For the First Time in Five Decades, Rhinos Return to Chad

A South African rhino awaiting transport to Chad.

A South African rhino awaiting transport to Chad. African Parks

Nearly 50 years after rhinoceroses were hunted to extinction in Chad, conservationists and African authorities are taking the first steps to reintroduce the species to the Central African nation, airlifting six rhinos from South Africa to Chad’s Zakouma National Park, Reuters reported.

South Africa is home to about 80 percent of the global rhino population, with 18,000 white rhinos and 2,000 black rhinos.
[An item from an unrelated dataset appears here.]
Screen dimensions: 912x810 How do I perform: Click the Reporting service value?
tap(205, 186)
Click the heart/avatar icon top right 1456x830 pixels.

But the country has seen a spike in poaching in recent years, with more than 1,000 rhinos killed in 2017. Poachers take the rhinos’ horns and ultimately sell them in Asia for their purported medicinal value.

“By establishing a viable and secure population of rhino in Chad, we are contributing to the expansion of the rhino population in Africa, and the survival of a species that has faced high levels of poaching,” said South African Environment Minister Edna Molewa.

In preparation for their translocation, happening today after two years of planning, the six rhinos — two males and four females — have been fed a highly nutritious hay the past few weeks that will help them transition to their diet of new plant species, Reuters reported. If the initiative is successful, the rhinos will be the northernmost wild population of rhinos in Africa.

A rhino ranger unit has been established in Chad to watch over the new population, according to African Parks, the conservation group organizing the relocation. In addition to on-the-ground rangers, the security unit will use aerial surveillance to protect against poaching.